[ragged-paged-attn] Use hidden states in kv cache and support any num_kv_head by bythew3i · Pull Request #8851 · pytorch/xla

bythew3i · 2025-03-18T22:26:07Z

This PR uses hidden states (num_kv_head * head_dim) in kv cache. This change can unblock us with any num_kv_head. Previous if num_kv_head == 1 and dtype=bfloat16, we will have implicit padding in TPU. But now, after just using hidden states directly from projection, we no-longer need to use strided load, but just load by slice directly.

This PR should help us support multi-chip sharding which shard num_kv_head to 1 for llama-3-70B.

Tested:

python test/test_pallas.py -v -k PallasTest.test_ragged_paged_attention_wrapper

vanbasten23 · 2025-03-18T22:30:50Z

    mask_value = DEFAULT_MASK_VALUE
-  validate_ragged_paged_attention_inputs(q, k_pages, v_pages, kv_lens,
-                                         page_indices, cu_q_lens, num_seqs)
+


why stopped checking validate_ragged_paged_attention_inputs?

Because we have these static shape check in JAX already

vanbasten23 · 2025-03-18T22:45:09Z

+
+  q_packing = get_dtype_packing(q_dtype)
+  max_q_tiling = 8 * q_packing
+  min_q_heads = lcm(max_q_tiling, num_q_heads_per_kv_head)

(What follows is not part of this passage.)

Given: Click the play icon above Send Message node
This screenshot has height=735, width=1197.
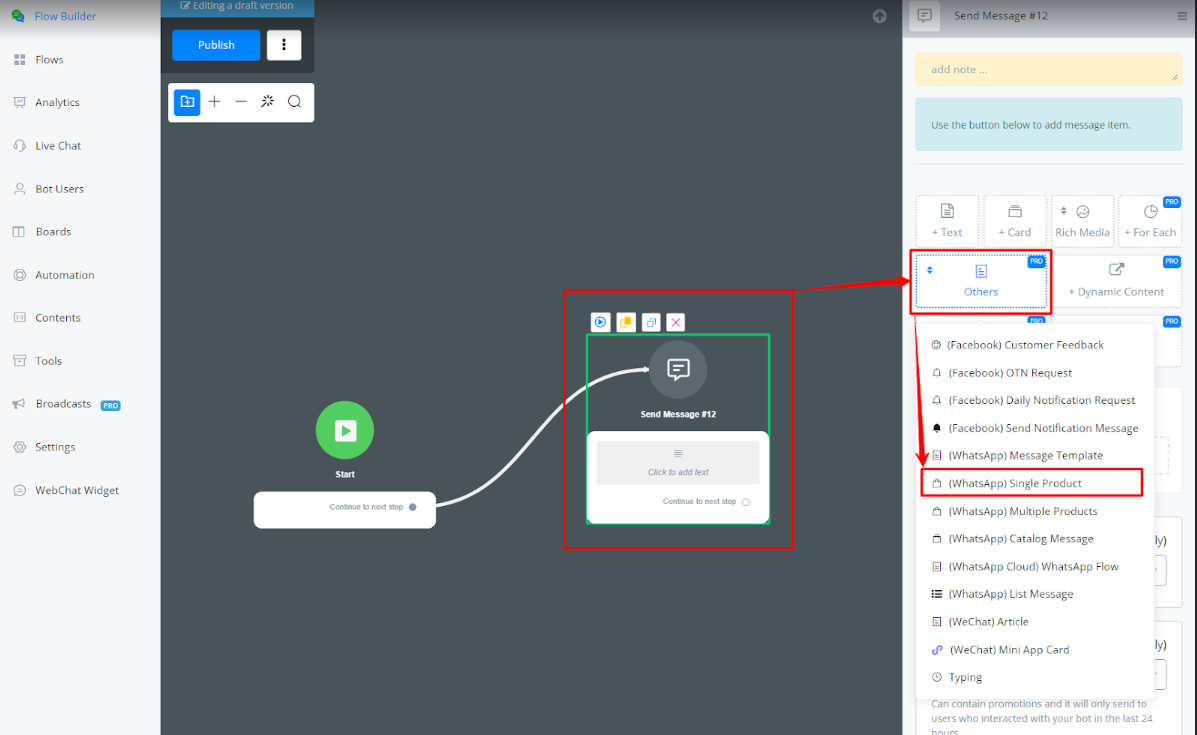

I am not sure if I follow. If dtype is bf16, then max_q_tiling is 16. If it's qwen where num_q_heads=12, kum_kv_head=2, num_q_heads_per_kv_head=6, then min_q_heads (=lcm(max_q_tiling, num_q_heads_per_kv_head)) will be 48. What does min_q_heads mean?

It tries to find a min number that is fully divisible by both max_q_tiling and num_q_heads_per_kv_head, if this number can divide total num_q_heads evenly, we just use this number as num_q_heads_per_blk. If we can not find one, we use the total num_q_heads .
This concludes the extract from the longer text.